そして京都線。今日は一段と「あの塔よりも高い場所へ 遠く 遠く 遠く」という歌詞が響く。カイトさんのギソロがバチバチに決まっていて、感情がカンストして持ってたバスタオルをぶん回した。京都線のギソロこそ讃美歌だ!!(錯乱)。もうモノに当たれるなら当たりたいくらいに良い。最後の最後に「しんみりするの嫌やねん」とヤマトさんが言って夜間通用口が追加された。メンバー全員ほんっっとうに楽しそうで、とても良かった。見ていて嬉しかった。

 こうしてライブは終わった。使える神経の全てを持っていかれた。全員の成長が目覚ましいのが本当に良い。PK shampooが良いバンドなのは知っているよ、知っていたけれど、こんなに、こんなに良かったか。良すぎないか。これはズルだろ。これまでにないほど、私は幸せな気持ちでいっぱいだ。

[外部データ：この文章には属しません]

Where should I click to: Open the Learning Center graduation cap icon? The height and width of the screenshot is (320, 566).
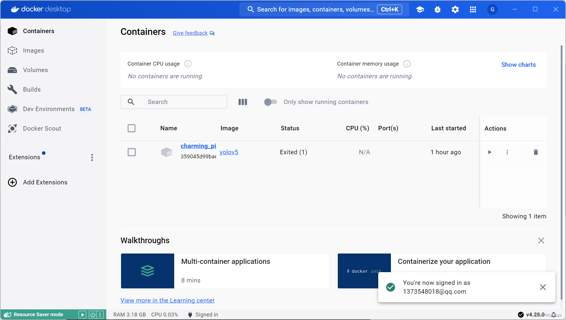pyautogui.click(x=420, y=9)
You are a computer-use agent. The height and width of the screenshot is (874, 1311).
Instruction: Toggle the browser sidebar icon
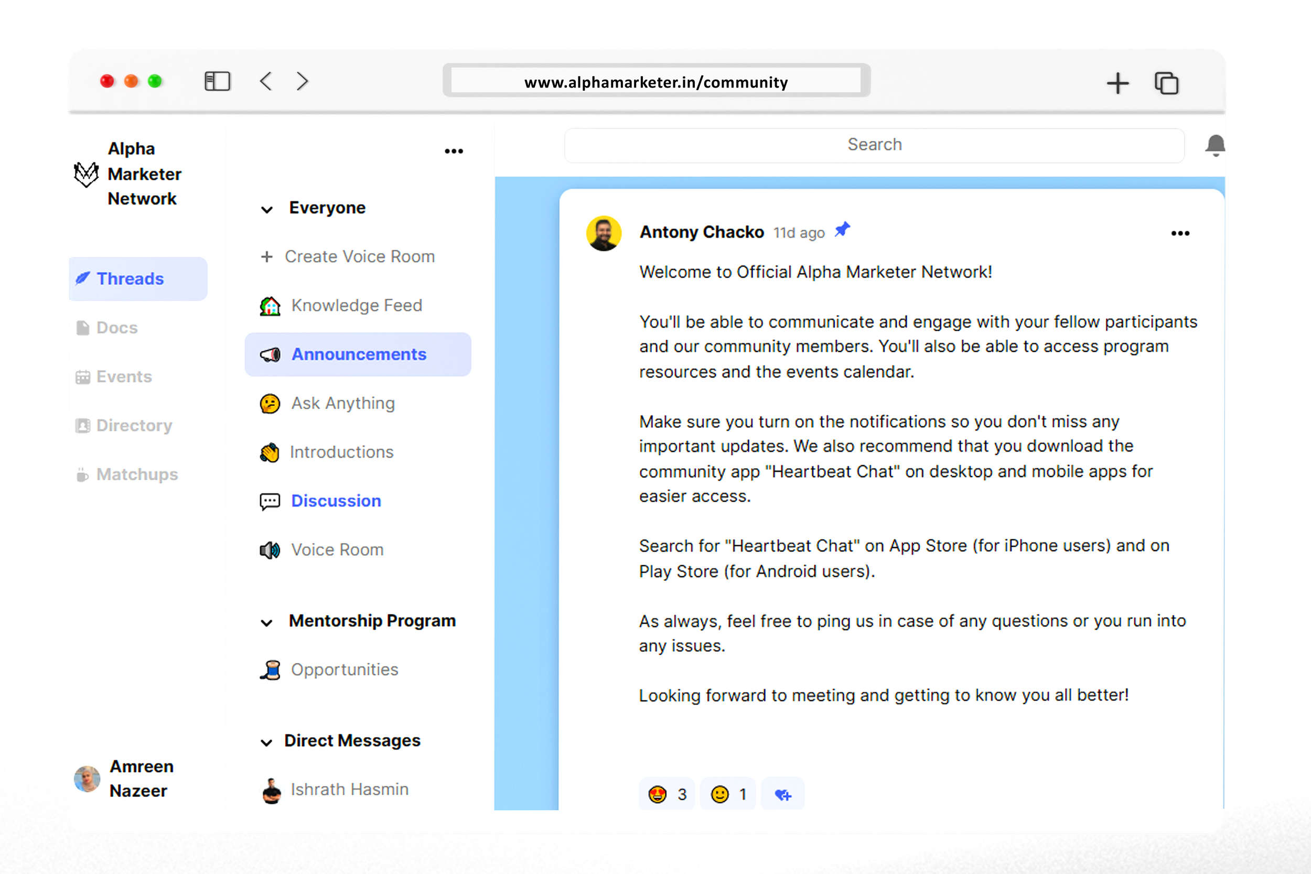coord(217,81)
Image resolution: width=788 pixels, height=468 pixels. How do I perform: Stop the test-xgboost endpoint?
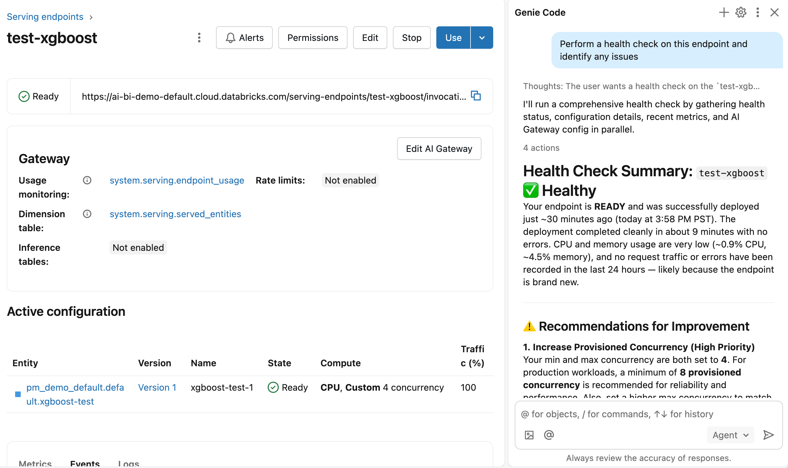click(411, 38)
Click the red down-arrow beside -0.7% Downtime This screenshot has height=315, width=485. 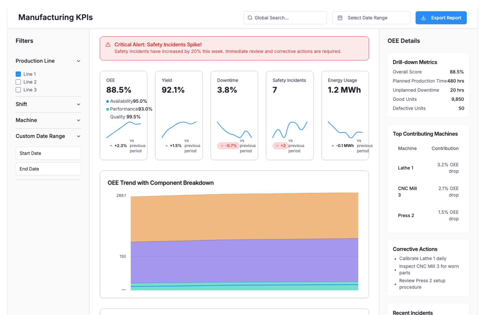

 こんなの「今日のライブよかったー!」で済ませて良いものではない。これはライブなのか??ライブという言葉のニュアンスを考えたら、この公演自体も公演によって発生した感情も美しすぎる。私が見ていたものは、きっとオペラだったのだ。本当にモノに当たれるなら当たりたいくらいに良かった。当然モノには当たれないし、とりあえず追加でグッズを買った。課金してもし足りない。カイトさんを目の前で見れて本当に良かった。今日のライブを目撃できて本当に良かった。

ライブが良すぎてありがとう以外言うことが無い。
本当に良かった、ありがとう。
とりあえずシャワー浴びるよ。


拝啓 PK shampoo様

本当に最高のライブをありがとうございました。
今日のライブを糧に私は生きていきます。
杉並区民からしたら、汚い汚い京阪の人間らしく、これからも地を這ってキモいオタクをし続けます。
メジャーでのご活躍を期待しています。
お体にお気をつけて(マジで)。